### O pedido
Transcreva, sem qualquer alteração, o trecho do texto sobre a revisão de sentenças estrangeiras que começa em "Na revisão de" e termina em "do nosso CPC.".

### Excerto da página
....

Na revisão de mérito pura (hipótese a) na nossa sistematização), vamos apreciar se aquela sentença foi convenientemente formulada de acordo com a lei designada pela nossa regra de conflitos. Por sua vez, no sistema francês (hipótese b)), eles só vão averiguar se o Estado aplicou a mesma regra de conflitos que eles aplicariam se a questão tivesse sido suscitada nos seus tribunais. Acaba, assim, por ser mais restrita e não há uma revisão de mérito. Há uma consagração deste modelo no artigo 1100º, n.º 2 do nosso CPC.

1.13.7.1.2.2. Sistema da verificação prévia da regularidade da sentença sem revisão de mérito (sistema da revisão formal)

As decisões sobre direitos privados proferidos por tribunais estrangeiros necessitam, para gozarem de eficácia em Portugal, de serem revistas e confirmadas.

Antes de haver lugar a este processo autónomo, a sentença não pode produzir efeitos em Portugal, sendo que a pessoa tem unicamente o direito de propor esta acção em um tribunal português.

Trata-se aqui de um sistema de revisão formal ou de deliberação imperfeito, pois ainda se admite uma revisão de mérito:

- Artigo 1096º, alínea e) do CPC ― fraude à lei.

....

### Lista de itens
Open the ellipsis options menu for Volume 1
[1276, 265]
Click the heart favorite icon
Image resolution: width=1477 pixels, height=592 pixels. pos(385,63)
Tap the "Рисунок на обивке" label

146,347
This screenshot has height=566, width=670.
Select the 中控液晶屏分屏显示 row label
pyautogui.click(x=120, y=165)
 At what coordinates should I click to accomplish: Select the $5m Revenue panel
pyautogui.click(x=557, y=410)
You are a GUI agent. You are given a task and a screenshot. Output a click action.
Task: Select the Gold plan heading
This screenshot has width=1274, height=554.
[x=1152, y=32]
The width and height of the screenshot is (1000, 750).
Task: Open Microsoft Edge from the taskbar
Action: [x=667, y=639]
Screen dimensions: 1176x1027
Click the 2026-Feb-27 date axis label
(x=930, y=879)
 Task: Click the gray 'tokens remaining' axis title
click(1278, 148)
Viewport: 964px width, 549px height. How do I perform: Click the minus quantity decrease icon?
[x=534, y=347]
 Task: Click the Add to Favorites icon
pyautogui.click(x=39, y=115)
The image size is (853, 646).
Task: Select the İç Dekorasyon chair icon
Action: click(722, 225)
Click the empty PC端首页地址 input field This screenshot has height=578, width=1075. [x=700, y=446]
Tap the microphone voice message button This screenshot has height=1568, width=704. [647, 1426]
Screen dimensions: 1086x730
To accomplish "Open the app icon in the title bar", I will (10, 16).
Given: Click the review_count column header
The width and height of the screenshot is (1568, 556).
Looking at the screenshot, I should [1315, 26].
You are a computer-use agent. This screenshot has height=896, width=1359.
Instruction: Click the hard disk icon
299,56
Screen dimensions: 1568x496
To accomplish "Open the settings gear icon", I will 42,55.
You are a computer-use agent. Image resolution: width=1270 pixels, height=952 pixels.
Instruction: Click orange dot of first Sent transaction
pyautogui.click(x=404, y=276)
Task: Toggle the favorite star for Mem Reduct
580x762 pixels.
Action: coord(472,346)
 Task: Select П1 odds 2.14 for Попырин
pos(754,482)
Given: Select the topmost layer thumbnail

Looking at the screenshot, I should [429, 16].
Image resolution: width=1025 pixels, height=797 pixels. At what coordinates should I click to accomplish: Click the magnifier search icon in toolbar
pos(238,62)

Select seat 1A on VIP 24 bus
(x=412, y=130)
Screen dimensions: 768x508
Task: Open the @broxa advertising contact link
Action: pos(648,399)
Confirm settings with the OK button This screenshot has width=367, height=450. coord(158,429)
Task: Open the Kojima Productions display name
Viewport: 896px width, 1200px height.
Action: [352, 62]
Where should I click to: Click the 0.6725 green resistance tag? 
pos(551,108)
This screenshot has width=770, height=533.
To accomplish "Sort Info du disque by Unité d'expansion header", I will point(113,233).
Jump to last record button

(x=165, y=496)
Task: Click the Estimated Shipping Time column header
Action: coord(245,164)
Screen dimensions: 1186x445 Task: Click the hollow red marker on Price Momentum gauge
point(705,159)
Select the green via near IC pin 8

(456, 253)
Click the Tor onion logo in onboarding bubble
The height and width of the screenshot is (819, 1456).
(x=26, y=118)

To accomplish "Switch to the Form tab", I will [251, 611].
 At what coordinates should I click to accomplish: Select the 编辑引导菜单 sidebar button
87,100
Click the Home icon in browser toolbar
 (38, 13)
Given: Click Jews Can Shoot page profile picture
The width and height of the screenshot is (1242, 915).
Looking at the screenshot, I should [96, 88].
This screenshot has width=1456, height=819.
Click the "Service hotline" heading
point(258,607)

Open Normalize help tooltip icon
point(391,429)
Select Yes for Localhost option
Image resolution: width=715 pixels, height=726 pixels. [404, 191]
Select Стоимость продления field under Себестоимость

....

### Resultado da tarefa
Na revisão de mérito pura (hipótese a) na nossa sistematização), vamos apreciar se aquela sentença foi convenientemente formulada de acordo com a lei designada pela nossa regra de conflitos. Por sua vez, no sistema francês (hipótese b)), eles só vão averiguar se o Estado aplicou a mesma regra de conflitos que eles aplicariam se a questão tivesse sido suscitada nos seus tribunais. Acaba, assim, por ser mais restrita e não há uma revisão de mérito. Há uma consagração deste modelo no artigo 1100º, n.º 2 do nosso CPC.